# PROBLEM STATEMENT:
The answer must be an exact copy of the lines from the one holding "Instruction: Click the Tech" through the final line of the entries, and nothing else.

Top of RECORDS FOR THIS TASK

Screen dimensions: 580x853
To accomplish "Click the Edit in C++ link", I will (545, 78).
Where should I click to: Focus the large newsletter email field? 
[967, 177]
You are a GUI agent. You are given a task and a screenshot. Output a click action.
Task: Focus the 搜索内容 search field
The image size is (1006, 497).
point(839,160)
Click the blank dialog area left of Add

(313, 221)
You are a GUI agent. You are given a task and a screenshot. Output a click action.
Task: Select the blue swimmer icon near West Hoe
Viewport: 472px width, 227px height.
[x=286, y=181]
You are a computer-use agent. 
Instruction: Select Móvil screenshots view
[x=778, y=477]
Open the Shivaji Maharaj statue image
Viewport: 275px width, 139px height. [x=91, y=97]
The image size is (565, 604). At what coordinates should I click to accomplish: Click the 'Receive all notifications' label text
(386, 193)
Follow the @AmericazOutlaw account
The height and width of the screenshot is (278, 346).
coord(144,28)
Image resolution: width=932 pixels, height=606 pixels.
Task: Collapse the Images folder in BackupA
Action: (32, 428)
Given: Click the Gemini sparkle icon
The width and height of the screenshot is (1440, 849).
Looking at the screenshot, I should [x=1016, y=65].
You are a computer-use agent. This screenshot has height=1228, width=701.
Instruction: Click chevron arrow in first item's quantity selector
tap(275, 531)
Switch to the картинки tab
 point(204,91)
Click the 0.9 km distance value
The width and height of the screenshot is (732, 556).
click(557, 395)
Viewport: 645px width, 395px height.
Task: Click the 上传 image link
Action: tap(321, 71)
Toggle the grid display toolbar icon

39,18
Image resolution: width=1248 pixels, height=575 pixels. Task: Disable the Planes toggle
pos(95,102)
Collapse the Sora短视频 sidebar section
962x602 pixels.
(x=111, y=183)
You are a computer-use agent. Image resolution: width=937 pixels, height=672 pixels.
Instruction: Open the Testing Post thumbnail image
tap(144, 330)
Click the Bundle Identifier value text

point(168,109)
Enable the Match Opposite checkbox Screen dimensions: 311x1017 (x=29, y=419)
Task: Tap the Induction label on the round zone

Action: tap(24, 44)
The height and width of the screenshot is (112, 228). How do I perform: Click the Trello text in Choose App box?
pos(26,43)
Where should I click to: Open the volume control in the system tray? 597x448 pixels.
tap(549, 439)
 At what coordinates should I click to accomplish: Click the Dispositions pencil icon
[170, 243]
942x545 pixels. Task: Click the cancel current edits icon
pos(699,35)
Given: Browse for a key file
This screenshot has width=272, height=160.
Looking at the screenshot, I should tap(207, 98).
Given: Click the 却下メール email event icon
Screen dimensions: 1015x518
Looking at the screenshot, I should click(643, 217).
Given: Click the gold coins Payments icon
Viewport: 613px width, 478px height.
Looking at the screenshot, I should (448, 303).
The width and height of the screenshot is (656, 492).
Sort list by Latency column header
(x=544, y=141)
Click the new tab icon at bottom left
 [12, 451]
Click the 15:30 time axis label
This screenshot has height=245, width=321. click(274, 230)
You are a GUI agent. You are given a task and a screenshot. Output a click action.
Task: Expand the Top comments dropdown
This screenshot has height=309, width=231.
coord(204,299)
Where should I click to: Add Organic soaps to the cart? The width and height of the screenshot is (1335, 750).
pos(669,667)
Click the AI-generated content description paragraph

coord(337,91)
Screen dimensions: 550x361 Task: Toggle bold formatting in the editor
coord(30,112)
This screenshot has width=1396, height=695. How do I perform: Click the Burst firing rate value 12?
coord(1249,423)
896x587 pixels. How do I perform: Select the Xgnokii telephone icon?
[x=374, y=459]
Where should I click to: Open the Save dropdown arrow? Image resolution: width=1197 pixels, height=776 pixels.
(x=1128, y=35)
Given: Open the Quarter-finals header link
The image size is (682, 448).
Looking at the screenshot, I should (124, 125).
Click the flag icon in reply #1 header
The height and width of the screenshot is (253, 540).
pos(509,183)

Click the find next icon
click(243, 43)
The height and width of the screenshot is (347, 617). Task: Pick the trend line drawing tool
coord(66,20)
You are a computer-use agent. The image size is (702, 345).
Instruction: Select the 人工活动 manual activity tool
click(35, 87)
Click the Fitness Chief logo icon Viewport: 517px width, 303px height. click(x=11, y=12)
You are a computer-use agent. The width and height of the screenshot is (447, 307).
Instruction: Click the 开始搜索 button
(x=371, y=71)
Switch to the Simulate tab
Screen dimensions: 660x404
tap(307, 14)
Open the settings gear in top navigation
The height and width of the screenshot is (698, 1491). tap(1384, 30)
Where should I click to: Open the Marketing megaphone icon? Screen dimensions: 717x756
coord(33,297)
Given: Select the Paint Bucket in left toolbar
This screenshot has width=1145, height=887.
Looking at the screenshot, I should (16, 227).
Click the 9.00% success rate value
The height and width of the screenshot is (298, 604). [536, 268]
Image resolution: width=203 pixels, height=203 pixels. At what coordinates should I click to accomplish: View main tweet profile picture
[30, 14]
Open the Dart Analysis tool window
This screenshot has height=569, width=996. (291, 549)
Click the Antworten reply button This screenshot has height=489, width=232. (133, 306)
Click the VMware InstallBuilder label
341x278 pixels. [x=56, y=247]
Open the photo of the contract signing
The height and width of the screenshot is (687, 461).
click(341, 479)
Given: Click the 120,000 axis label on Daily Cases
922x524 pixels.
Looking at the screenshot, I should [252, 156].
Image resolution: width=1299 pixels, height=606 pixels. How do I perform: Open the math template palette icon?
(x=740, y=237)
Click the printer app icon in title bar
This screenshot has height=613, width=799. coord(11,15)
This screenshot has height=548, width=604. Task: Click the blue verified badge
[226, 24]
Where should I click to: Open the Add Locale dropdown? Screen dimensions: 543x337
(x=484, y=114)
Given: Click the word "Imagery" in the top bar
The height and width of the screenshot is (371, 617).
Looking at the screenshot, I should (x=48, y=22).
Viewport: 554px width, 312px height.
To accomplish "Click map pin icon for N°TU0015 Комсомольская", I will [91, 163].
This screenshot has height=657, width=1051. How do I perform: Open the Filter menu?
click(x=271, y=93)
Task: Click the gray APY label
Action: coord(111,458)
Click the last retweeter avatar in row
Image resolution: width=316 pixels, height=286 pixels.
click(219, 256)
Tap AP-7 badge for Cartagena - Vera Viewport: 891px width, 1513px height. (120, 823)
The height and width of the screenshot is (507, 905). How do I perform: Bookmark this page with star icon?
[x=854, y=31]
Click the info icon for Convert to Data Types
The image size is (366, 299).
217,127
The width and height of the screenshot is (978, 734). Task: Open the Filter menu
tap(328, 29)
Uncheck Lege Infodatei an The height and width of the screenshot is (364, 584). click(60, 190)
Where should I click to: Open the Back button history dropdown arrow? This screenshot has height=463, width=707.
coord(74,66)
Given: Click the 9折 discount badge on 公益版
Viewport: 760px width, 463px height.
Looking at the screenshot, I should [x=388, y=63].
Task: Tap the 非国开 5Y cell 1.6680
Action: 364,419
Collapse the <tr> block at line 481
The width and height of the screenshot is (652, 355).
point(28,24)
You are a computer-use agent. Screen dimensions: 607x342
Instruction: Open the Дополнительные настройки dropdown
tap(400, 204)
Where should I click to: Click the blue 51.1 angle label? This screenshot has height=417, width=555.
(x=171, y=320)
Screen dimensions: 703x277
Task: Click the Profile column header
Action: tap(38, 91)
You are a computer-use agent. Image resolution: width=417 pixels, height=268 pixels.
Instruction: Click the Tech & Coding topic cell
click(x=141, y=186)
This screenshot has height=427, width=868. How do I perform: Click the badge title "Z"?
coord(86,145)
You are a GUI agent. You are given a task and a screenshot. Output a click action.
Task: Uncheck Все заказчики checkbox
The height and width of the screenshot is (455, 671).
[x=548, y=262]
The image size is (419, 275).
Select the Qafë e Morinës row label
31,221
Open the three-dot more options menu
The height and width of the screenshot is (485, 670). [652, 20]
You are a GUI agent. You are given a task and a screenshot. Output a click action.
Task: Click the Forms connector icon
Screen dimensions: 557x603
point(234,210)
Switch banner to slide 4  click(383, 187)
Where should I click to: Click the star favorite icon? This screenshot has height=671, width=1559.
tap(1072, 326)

Bottom of RECORDS FOR THIS TASK

# ANSWER AREA:
Instruction: Click the Tech & Coding topic cell
click(x=141, y=186)
This screenshot has height=427, width=868. How do I perform: Click the badge title "Z"?
coord(86,145)
You are a GUI agent. You are given a task and a screenshot. Output a click action.
Task: Uncheck Все заказчики checkbox
The height and width of the screenshot is (455, 671).
[x=548, y=262]
The image size is (419, 275).
Select the Qafë e Morinës row label
31,221
Open the three-dot more options menu
The height and width of the screenshot is (485, 670). [652, 20]
You are a GUI agent. You are given a task and a screenshot. Output a click action.
Task: Click the Forms connector icon
Screen dimensions: 557x603
point(234,210)
Switch banner to slide 4  click(383, 187)
Where should I click to: Click the star favorite icon? This screenshot has height=671, width=1559.
tap(1072, 326)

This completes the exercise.